This week, Piper Jaffray, a Minneapolis-based investment bank and M&A adviser, threw itself into the cannabis space. It’s rare territory, still, for Wall Street stalwarts; Piper Jaffray’s entrance joins an array of clear signals around the marketplace in the past 12 months that cannabis, U.S. legal status notwithstanding, is gaining legitimacy in the eyes of investors.
That means more demand for cannabis analysis, which means more money moving into the market.
“We do believe the long-term growth opportunities are significant—both from transitioning illicit trade to legal sales, medical sales, and from transitioning sales in health & wellness categories to CBD-infused products,” analyst Michael Lavery told CNBC Jan. 8, when the firm began its coverage of legal cannabis producers. “While timing of further changes is difficult to predict, the pace of further legalization appears to be accelerating.”
Piper Jaffray first set “overweight” ratings for Canopy Growth Corp. and Tilray, two of the large-scale Canadian LPs. An overweight rating from a firm like Piper means that the stock is being sold on the market for a better value than others. (Underweight stocks are deemed susceptible to underperformance, and might indicate a need to sell.)
Since the news from Piper, Canopy shares spent two days, Jan. 8 and 9, rising in price on the New York Stock Exchange, from $28.45 to $33.60. Tilray shares clocked a net gain on the Nasdaq from $73.39 to $79.79.
In August, Canopy made international headlines by drawing a $3.8-billion (C$5-billion) investment from Constellation Brands, the maker of Corona beer.
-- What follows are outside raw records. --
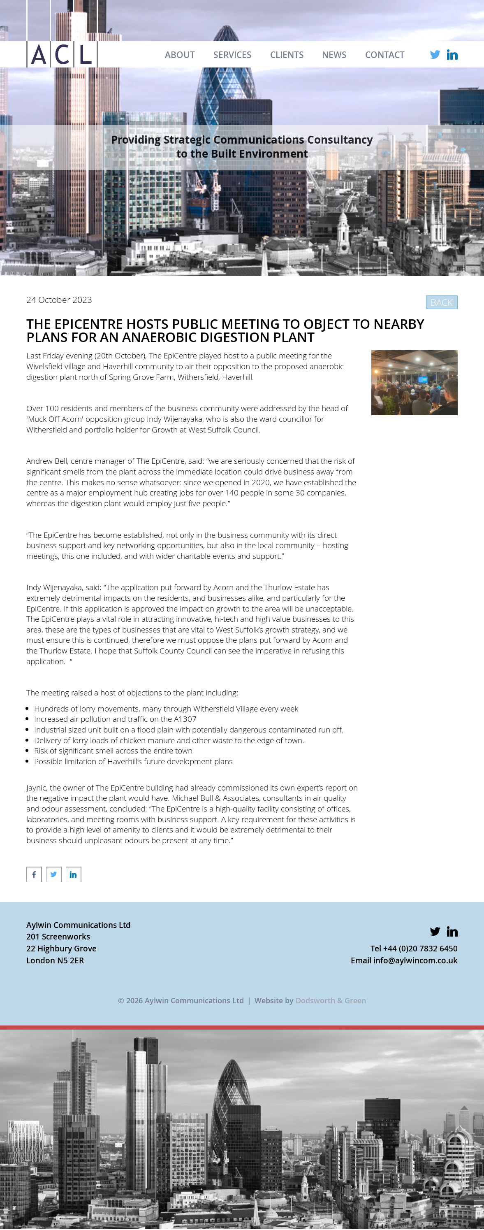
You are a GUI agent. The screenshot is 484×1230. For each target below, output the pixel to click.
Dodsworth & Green (331, 1000)
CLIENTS (287, 54)
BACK (442, 302)
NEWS (334, 54)
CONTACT (385, 54)
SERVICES (232, 54)
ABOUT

The news, which was followed in short order by a bevy of massive international investments between other consumer packaged goods companies and cannabis producers (including Altria’s $1.8-billion stake in Cronos Group), was another example of the marketplace taking matters into its own hands and preemptively lining up business opportunities ahead of U.S. legalization.
Lavery told CNBC this week that it’s this sense of normalization—as CPG corporations begin to make moves and as infused beverage technology begins to attract consumer interest—that has firms like his own confident enough to enter the space. “We expect legal recreational marijuana to source from illicit trade and could attract new users to the category, while THC-infused drinks could source share from alcoholic beverages,” he told the network. “Medical cannabis can replace a variety of products (e.g. pain relief, sleep aid, opioid replacement). CBD-infused products (with non-psychoactive properties) could gain share from food, beverage, and personal care categories.”
The analyst also called out Canopy’s recent acquisition of hemp research firm ebbu, which has brought a suite of R&D advancements to the Canadian company.
Squaring the matter and echoing sentiments made by Canopy Growth executives in recent months, Lavery told CNBC that “Canopy believes it can formulate both a THC-infused beverage that can substitute for alcoholic drinks and a CBD-infused sports recovery beverage that will ultimately compete with Gatorade,” Lavery said. “Canopy’s partnership with Constellation Brands gives it a competitive advantage in beverages, and it has already begun construction on a new bottling facility at its headquarters, which it designed with Constellation’s expertise.”
As capital markets adviser Dan Nicholls, of the MGO | ELLO Cannabis Alliance, told us in the inaugural edition of M&A Weekly, “I think  will be probably a big year to see a lot of existing investment banks move into the space.”
Piper Jaffray may not be executing M&A transactions in the cannabis market right now, but the foray into stock coverage is significant.